Ahh right, thanks for the detailed help!

Much appreciated.

yes

ow boooh... asking a yes/no question without giving any proof of having done anything yourself, and marking it as a bad answer when I answer 'yes'.

you want an explanation? try for yourself first. I 'd rather help the so called (pro-verbial) moron who's at least trying, than doing all the work for a student who's to lazy to try and wants to "cruise by" on the answers someone else provides.

still feel the need to mark my answer as rubbish, than at least have the decency to say who you are, and, most important: WHY

commented: Just tries to patronize people without giving them actual help. -1
commented: I disagree with asif's assessment. +16

Thanks for reminding me, just gave you another -1 on reputation points with the reason why.

Hope you feel better now.

what you posted was a very vague description that could be used for ... tons of questions. I didn't try to patronize, as much as getting you to TRY to implement something in the line of what you needed before simply asking.

I didn't know that providing evidence (in code) for what you've attempted was a neccessity here.

Anyway, there may be many reasons I can't show the code, one of them being if it was to be used in a commercial setting - it doesn't reflect well if someone finds that the developer of their system was asking help online. Which is the reason I often tend not to display the code and others don't seem to mind as long as I've explained everything like I did here.

forum rules
under the last thread.

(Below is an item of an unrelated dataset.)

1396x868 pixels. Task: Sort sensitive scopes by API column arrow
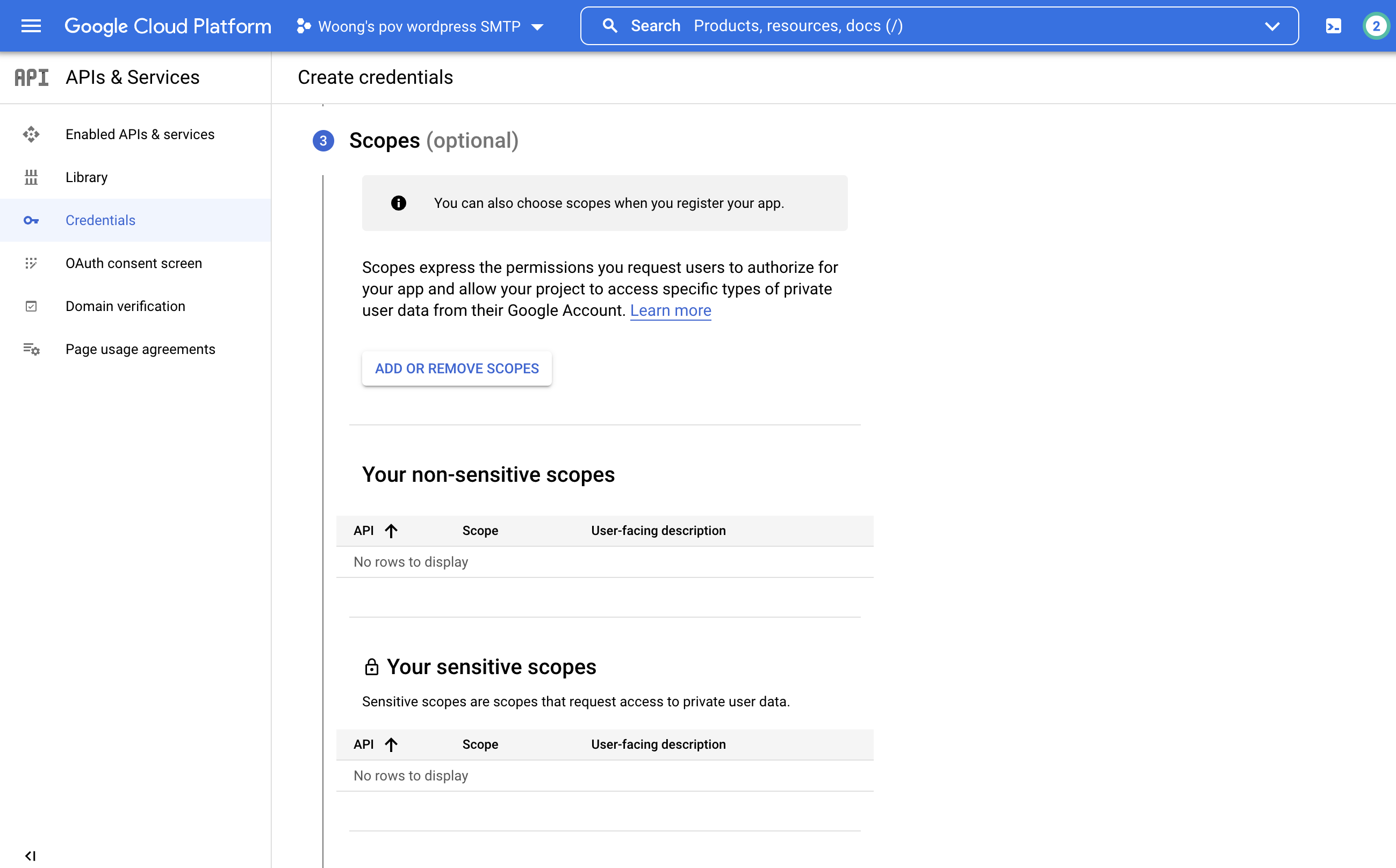click(x=391, y=744)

I don't mind you asking questions, nor do I mind it if you are restricted as to what you can or can't show on the forum, but I do follow a bit the:

Do provide evidence of having done some work yourself if posting questions from school or work assignments

rule.

I see a lot of posts passing where the OP's intention is just to get their (home)work done for them, and I admit, I tend to react in a way they don't really like to get as an answer.

Since I knew it was possible, yet I didn't know exactly how. A lot of times I check the forum at work (yeah, I shouldn't, I know, but anyway ..) so, I don't have too much time I can spend on an answer.

My original answer was not ment to insult or 'attack' you in any way, I just knew it was possible, hence, my answer, 'yes'.

Okay I understand that but trust me the kind of person I am, I can never not try something to the best of my ability before askinf ro help, and I may have overreacted. Apologies from my side!